### Task
Answer these questions from the regex forum text below:
1. Which three horizontal blank characters does the syntax \h represent?
2. With the regex ,(\d{6})(?s)(?=\h*,.*\1(,\d{7})), what happens to the blank characters after the old account number?
3. What may be avoided by switching the location of the text1 and text2 blocks?

### Text section
No problem at all ! I can, even, give you two regexes :-))

These two regexes, below, detects any six-digits account number, followed by ( consecutive ) space or tabulation character(s), even none, before a comma

With the regex ,(\d{6})(?s)(?=\h*,.*\1(,\d{7})), the new seven-digits account number is written but the possible blank characters, after the old account number, are kept in the file

And with the regex ,(\d{6})\h*(?s)(?=,.*\1(,\d{7})), the new seven-digits account number replaces the old six-digits account number, as well as all possible blank characters, located after it !

Notes :

The syntax \h represents any of the 3 horizontal blank characters : the Space (\x20 ), the Tabulation ( \x09 ) or the No Breaking Space ( \xA0 )
The quantifier * stands for 0 or more occurrences of the previous blank character

Cheers,

guy038

guy038

Hi @adam-creason, @scott-sumner and All,

As I solved the Perry Sticca problem ( see above ), I realized, Adam and Scott, that the repetitive Replace All actions may be avoided, if we switch the location of the text1 and text2 Adam’s blocks :-))

So let’s supposed the text, below :

text2:

name 0002-
name 0001-
name 1000-
name 0003-

text 1:

name 0001-first value
name 0002-second value
name 0003-third value
name 1000-one thousandth value

Then, the regex :

SEARCH (name \d{4}-)(?s)(?=\R.*\1((?-s).+))

### Given information

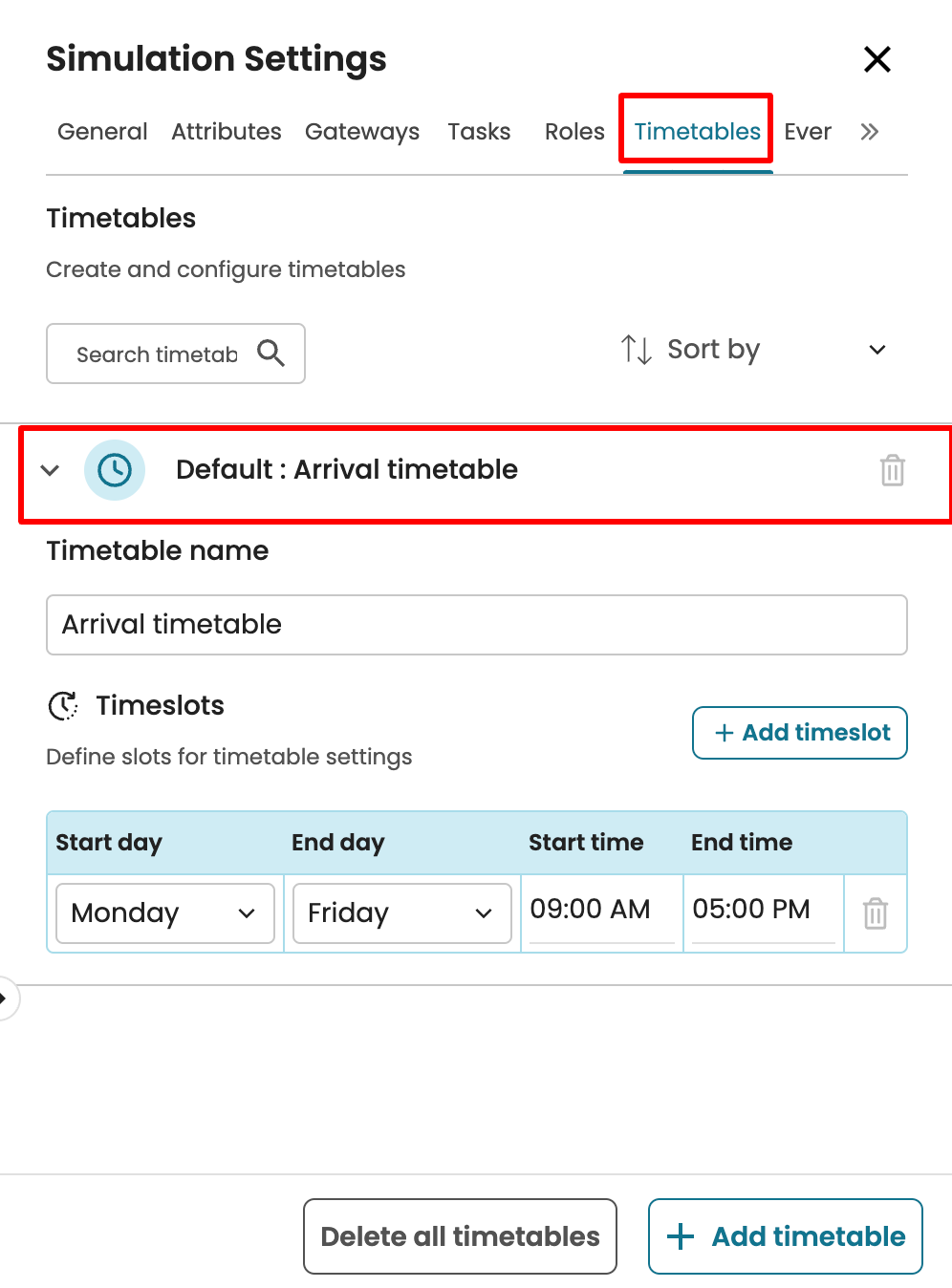Expand the side panel arrow handle
952x1288 pixels.
(5, 998)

### Exercise result
1. The Space (\x20), the Tabulation (\x09) and the No Breaking Space (\xA0).
2. They are kept in the file.
3. The repetitive Replace All actions.